Ray–Singer conjectured equality between their analytic torsion and the combinatorial Reidemeister torsion proven earlier by Kurt Reidemeister and popularized by John Milnor. The conjecture stimulated work by Jeffrey Cheeger and Wolfgang Müller, who independently established the equality under broad hypotheses, invoking heat kernel analysis developed by Peter Gilkey and microlocal techniques associated to Lars Hörmander. Subsequent refinements connected the statement to Turaev's refinement of combinatorial torsion by Vladimir Turaev and to later generalizations in the presence of additional structure studied by Dennis Sullivan and Benson Farb.
Analytic torsion exhibits metric dependence that cancels under variations when combined with determinant line metrics, reflecting deeper invariance properties discovered by Daniel Quillen and studied by Jean-Michel Bismut and Xiaonan Ma. In odd dimensions analytic torsion is independent of the Riemannian metric for unimodular representations, a fact tied to results by Cheeger and Müller. The behavior under gluing and surgery links to techniques in the surgery theory tradition of William Browder and C. T. C. Wall, while functoriality under exact sequences of flat bundles connects to extension theories advanced by Henri Cartan's algebraic topology school and later by Max Karoubi.
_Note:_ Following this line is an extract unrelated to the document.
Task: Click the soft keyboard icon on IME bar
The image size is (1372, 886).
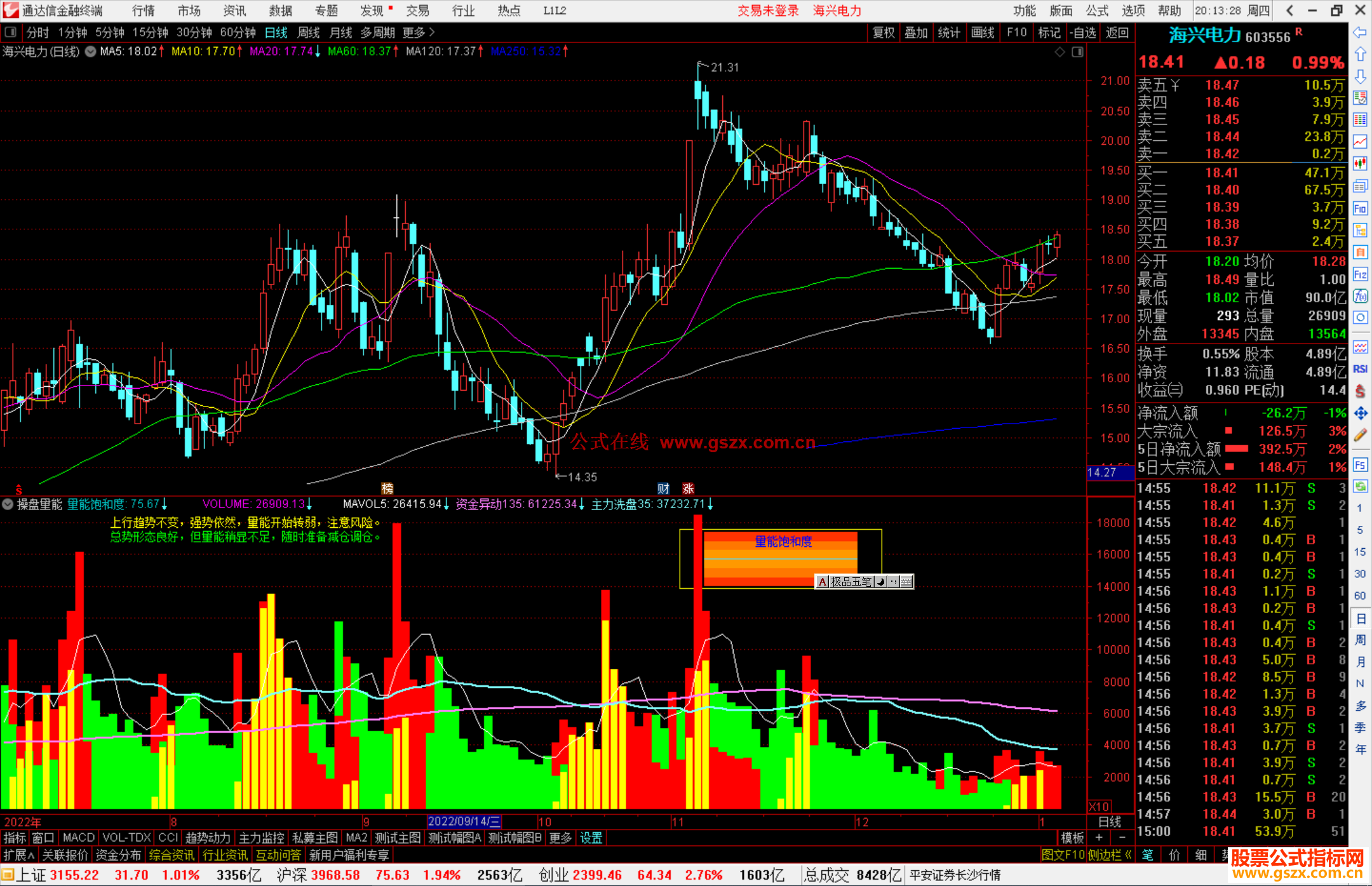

Explicit computations for lens spaces and spherical space forms were carried out using methods from harmonic analysis on symmetric spaces studied by Harish-Chandra and spectral decomposition techniques linked to Atle Selberg and I. M. Singer. For hyperbolic manifolds connections to the Selberg zeta function and work by Dennis Hejhal and Andrew Wiles in analytic number theory provided computational frameworks. Low-dimensional computations relating to knot complements drew on invariants investigated by Vladimir Turaev, Edward Witten, and C. H. Taubes, while examples on tori and flat manifolds reduce to Fourier analysis techniques familiar from Joseph Fourier and representation theory of Élie Cartan.
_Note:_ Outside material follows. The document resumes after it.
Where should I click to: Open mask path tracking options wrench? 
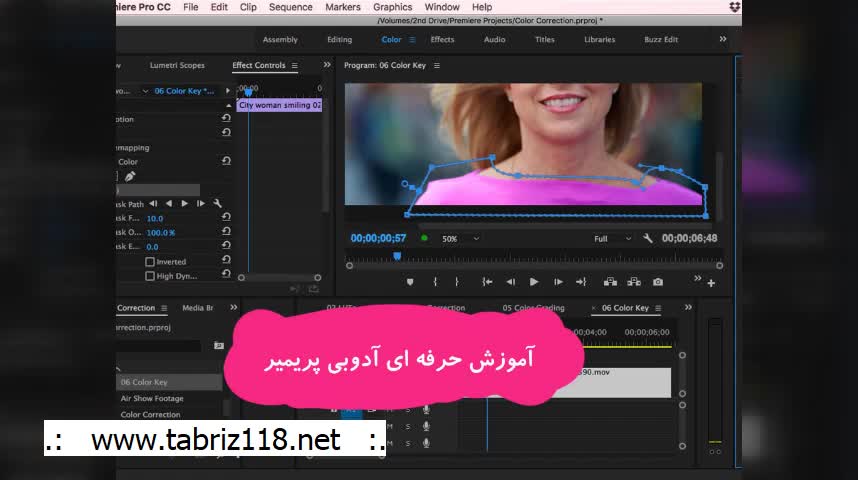(217, 204)
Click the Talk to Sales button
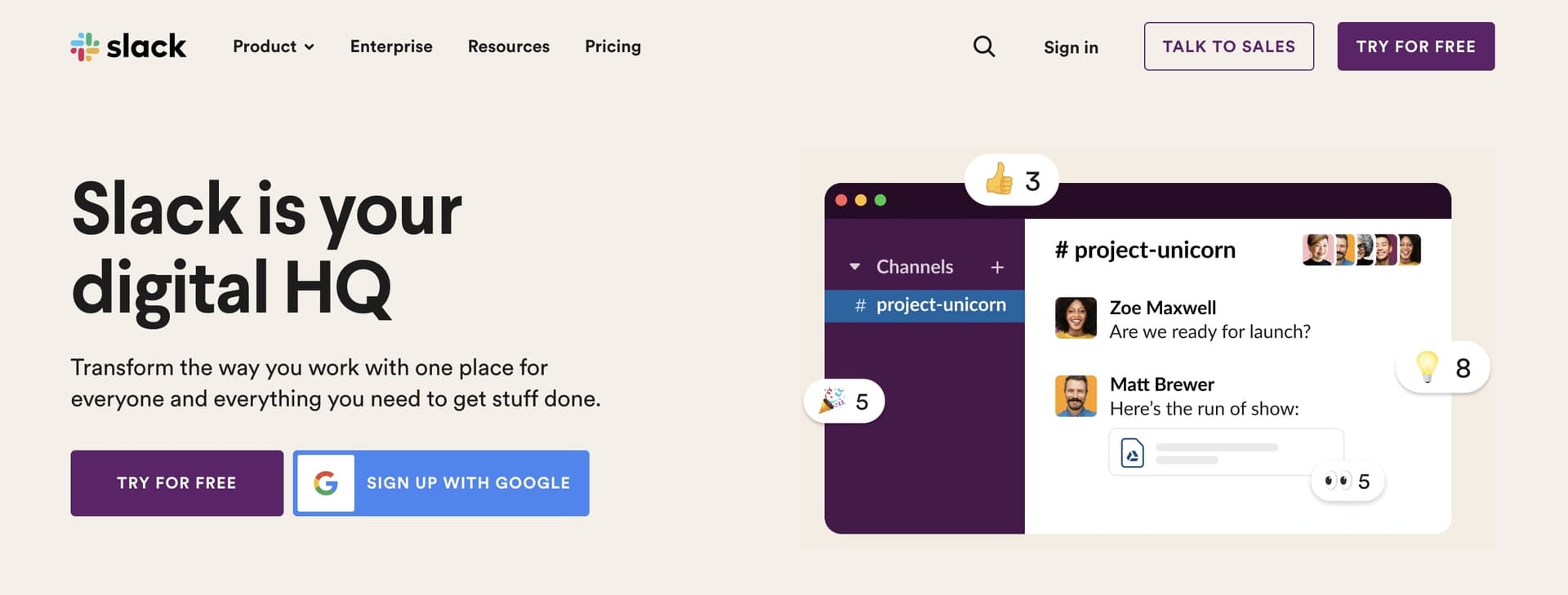 1228,47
Ray–Singer torsion plays a role in analytic approaches to three-dimensional topology influenced by William Thurston's geometrization program and in quantum field theory through relations to the semiclassical approximation of path integrals developed by Edward Witten and perturbative invariants studied by Maxim Kontsevich. It appears in Chern–Simons theory calculations tied to work by Witten and in anomalies and determinant computations in gauge theory traced to contributions by Gerard 't Hooft and Alexander Polyakov. Further applications include relations to the analytic side of the Atiyah–Patodi–Singer index theorem advanced by Michael Atiyah, Vijay Patodi, and Isadore Singer, and to modern developments in string theory and mirror symmetry where techniques from Kontsevich and Cumrun Vafa intersect with global analysis.